Analysis of ESG Ratings’ Methodologies in the Russian Market: Transparency and Convergence Issues
By Polina Nosko, expert, Laboratory for Economics of Climate Change, HSE University
Abstract
Reliability of ESG ratings, which represent a tool for organizations’ sustainability performance assessment, has been studied and sometimes questioned by academic researchers and international organizations. In response to criticism, regulations emerged targeting the revealed problems and their sources. Russia, where the ESG ratings market has grown significantly over the last two years, is no exception.
The paper aims at assessing the transparency level of ESG ratings methodologies in the Russian market and identifying whether they converge.
To achieve the goal, the author scrutinized publications of foreign and Russian authors, international organizations, and the Central Bank of Russia, analyzed the methodologies of the leading Russian ESG ratings, developed and applied the method to assess the transparency level of such methodologies using ten indicators.
The paper provides a brief overview of the key problems inherent in ESG ratings and highlighted in the literature, as well as the way they are addressed by regulation initiatives in a number of foreign countries and in the Russian Federation.
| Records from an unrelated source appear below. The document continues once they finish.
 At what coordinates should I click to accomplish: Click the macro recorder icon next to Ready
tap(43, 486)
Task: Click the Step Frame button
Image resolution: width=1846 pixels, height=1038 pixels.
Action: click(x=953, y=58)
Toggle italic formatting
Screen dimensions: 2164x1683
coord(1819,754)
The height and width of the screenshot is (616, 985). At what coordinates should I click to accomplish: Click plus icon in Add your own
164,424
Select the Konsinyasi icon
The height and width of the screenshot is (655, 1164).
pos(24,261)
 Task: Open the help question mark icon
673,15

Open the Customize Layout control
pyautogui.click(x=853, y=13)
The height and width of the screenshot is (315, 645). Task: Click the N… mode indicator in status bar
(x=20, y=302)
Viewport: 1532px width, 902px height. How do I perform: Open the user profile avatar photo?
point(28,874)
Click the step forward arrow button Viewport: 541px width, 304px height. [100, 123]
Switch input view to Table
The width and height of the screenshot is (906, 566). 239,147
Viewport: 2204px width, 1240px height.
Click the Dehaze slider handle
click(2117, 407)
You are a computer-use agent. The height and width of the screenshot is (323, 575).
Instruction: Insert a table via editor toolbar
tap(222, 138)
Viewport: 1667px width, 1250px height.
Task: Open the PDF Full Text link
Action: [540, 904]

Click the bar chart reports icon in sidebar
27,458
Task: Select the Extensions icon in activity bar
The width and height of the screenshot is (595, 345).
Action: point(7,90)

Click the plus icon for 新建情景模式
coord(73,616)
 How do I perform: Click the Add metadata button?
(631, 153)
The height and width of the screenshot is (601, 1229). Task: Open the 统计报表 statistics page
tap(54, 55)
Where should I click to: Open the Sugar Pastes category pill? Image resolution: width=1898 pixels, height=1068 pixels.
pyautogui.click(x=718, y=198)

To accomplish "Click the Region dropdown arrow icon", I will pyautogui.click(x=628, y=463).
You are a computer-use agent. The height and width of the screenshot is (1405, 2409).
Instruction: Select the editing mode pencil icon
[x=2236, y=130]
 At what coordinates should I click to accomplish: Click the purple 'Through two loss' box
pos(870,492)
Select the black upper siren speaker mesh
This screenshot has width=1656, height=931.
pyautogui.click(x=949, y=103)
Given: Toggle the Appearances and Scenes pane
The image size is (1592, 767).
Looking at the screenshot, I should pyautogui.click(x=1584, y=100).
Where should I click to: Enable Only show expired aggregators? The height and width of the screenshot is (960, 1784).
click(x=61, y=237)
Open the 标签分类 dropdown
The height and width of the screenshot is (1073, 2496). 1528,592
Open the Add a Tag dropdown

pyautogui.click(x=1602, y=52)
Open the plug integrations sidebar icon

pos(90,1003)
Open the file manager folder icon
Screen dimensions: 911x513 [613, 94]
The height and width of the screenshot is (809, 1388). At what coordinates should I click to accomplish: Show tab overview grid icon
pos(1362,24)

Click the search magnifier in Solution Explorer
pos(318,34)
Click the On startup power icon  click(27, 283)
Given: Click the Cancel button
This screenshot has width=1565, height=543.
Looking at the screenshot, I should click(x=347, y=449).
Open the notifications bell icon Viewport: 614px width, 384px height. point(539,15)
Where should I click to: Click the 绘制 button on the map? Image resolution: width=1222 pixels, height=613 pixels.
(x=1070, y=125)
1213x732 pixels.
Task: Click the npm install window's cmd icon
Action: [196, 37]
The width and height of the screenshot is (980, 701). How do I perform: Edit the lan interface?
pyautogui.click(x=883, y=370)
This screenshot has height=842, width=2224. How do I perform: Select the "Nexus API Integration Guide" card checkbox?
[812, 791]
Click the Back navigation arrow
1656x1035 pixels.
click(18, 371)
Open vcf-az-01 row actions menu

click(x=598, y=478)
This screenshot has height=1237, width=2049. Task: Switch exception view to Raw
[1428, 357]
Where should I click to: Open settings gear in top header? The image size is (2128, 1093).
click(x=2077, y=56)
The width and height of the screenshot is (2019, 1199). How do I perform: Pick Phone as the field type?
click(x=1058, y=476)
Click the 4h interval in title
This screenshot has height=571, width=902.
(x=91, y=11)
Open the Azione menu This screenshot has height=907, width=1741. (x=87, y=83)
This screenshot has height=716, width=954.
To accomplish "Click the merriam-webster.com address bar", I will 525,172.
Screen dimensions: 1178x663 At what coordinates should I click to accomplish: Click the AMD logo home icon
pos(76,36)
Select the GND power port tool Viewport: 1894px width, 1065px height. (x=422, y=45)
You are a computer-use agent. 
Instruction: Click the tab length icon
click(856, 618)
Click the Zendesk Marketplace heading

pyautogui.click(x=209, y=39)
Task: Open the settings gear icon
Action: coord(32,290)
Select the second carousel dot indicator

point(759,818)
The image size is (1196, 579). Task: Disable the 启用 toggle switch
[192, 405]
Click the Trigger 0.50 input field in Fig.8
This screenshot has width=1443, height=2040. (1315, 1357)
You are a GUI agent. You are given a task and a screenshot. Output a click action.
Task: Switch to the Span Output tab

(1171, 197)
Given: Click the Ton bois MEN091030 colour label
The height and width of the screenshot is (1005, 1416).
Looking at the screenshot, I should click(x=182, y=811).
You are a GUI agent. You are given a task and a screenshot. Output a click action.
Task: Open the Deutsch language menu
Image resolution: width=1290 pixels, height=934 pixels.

In order to verify the implementation of the recommendations of the Central Bank of Russia in the updated ratings methodologies, an analysis of the approaches of four agencies (the Analytical Credit Rating Agency (ACRA), Expert RA, RAEX, and the National Rating Agency) was carried out in terms of transparency and convergence; the agencies’ methodologies were assigned points relative to a specific transparency level.
The conclusion made is that there is some convergence of assessment approaches, primarily in terms of rating scales and weighting of ESG components, and there is a high level of transparency in methodologies of the Russian ESG ratings.